I’ve spent a fair bit of the past month reading Bruce Robinson’s book They All Love Jack – Busting the Ripper. A mammoth work of over 800 pages, filled with great detail and excellent illustrations. I hadn’t read a Jack the Ripper book for several years and was pleased I found this.
Wind back the clock: A couple of decades ago I spent a great deal of time studying Jack the Ripper and the Whitechapel Murders. I read all the books, studied quite a lot of primary sources, and walked Whitechapel by day and night visiting the murder scenes. I was never a Ripperologist, but being interested in Victorian crime I felt that I couldn’t miss out these killings.
In the end I got rather fed up with it.
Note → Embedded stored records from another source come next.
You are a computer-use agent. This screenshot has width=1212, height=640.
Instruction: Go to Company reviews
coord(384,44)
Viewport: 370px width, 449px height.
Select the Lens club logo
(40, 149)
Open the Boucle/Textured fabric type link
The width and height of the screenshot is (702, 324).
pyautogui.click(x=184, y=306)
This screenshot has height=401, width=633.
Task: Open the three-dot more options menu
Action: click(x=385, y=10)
I got tired of books appearing every year claiming this candidate or that for Jack, some of them by reputable authors who should have known better.
I also got fed up with writers who tended to treat Jack’s identity as nothing more than an academic puzzle, seemingly forgetting that the puzzle is only there because several women – each one of them a million times better than their murderer – died brutal and unnecessary deaths.
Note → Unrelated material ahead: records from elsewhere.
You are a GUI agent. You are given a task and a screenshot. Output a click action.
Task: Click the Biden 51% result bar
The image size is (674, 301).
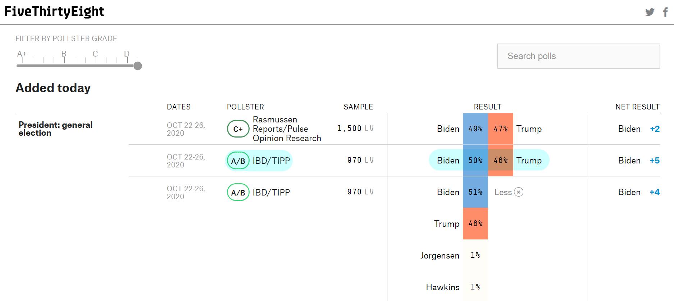click(475, 192)
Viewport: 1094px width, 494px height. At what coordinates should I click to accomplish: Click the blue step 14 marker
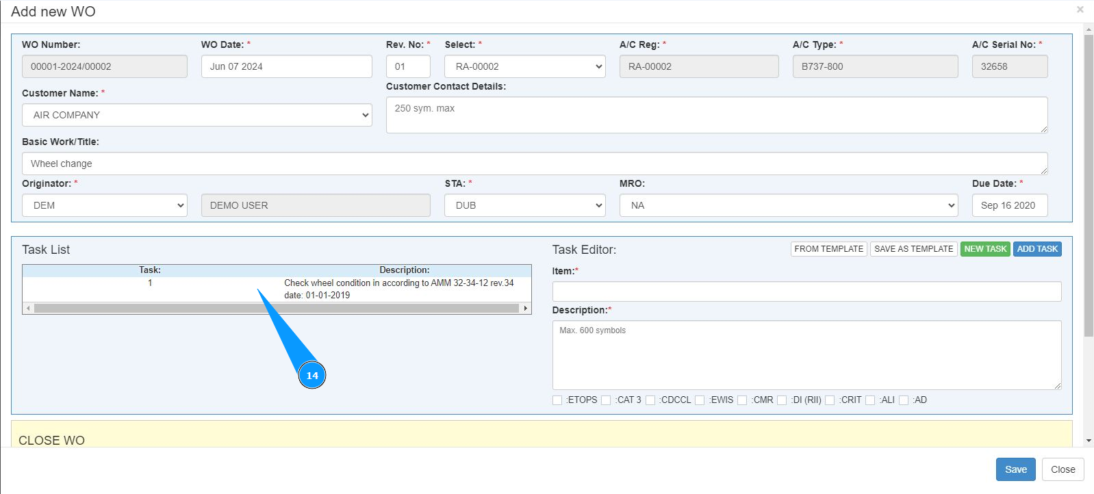point(312,375)
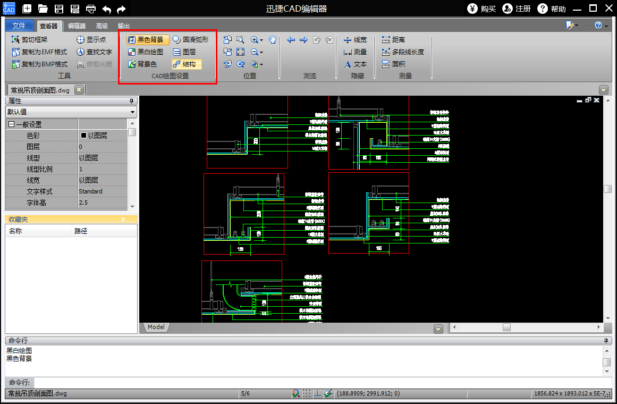Toggle Black Background (黑色背景) option
Image resolution: width=617 pixels, height=404 pixels.
(x=148, y=39)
But I was intrigued by the premise of Bruce Robinson’s book, that really there is no mystery at all – except a very carefully manufactured one. Bruce Robinson’s book is like a tornado of fresh air blowing away the rubbish and misconceptions that have clustered around this miserable serial killer for the past 130 years.
I thought I knew a great deal about Jack the Ripper, but I’d forgotten much that Bruce Robinson mentions and there was a lot in this book I never knew.
Mr Robinson picks away at the “mystery” until it is a mystery no more. Along the way – often in very forthright and politically incorrect terms – he tears open the rottenness of Victorian Values, portraying what a corrupt and nasty society it actually was. I’ve spent much of the past 35 years studying Victorian Britain. I write a great deal about it, both fictionally and otherwise. There is much about the everyday Victorians to admire, particularly the poor and those who tried to make the world a better place. But what our politicians of today lovingly and yearningly call Victorian Values deserve no respect at all.
Bruce Robinson exposes the way the Victorian Establishment of 1888 – a nasty bunch I’ve always thought – conspired to send people in totally the wrong direction in the search for the Whitechapel murderer. All to protect one of their own and not caring about any of the innocent people they implicated instead.
He shows how police inquiries were muffled, how vital evidence that could have brought the killer to book was deliberately destroyed. How coroners at inquests suppressed vital proof and broke the law themselves by refusing to call witnesses who might have identified the murderer. He demonstrated that the politicians in the government of the day worked with a bent police force to make sure that the Establishment figure behind the killings gained protection.
It is a deeply angry book and all the better for that. For these poor women victims had already – like so many of the poor – been ripped apart by a greedy and patrician society long before Jack the Ripper got his hand on them.
Could the police and the Establishment really conspire in this way to cover their backs? Yes they could. We have seen elements only too recently in the Hillsborough tragedy and many other such instances how politicians, police and parts of the press will do anything to suppress the truth.
If you only read one book about Victorian crime and society this year make it this one. Bruce Robinson takes the whole case apart with the kind of forensic skill any barrister would envy. His critique of the more miserable elements of the Victorian Establishment is spot on.
Bruce Robinson is a superb writer and a wonderful historian.
A real page-turner of a book.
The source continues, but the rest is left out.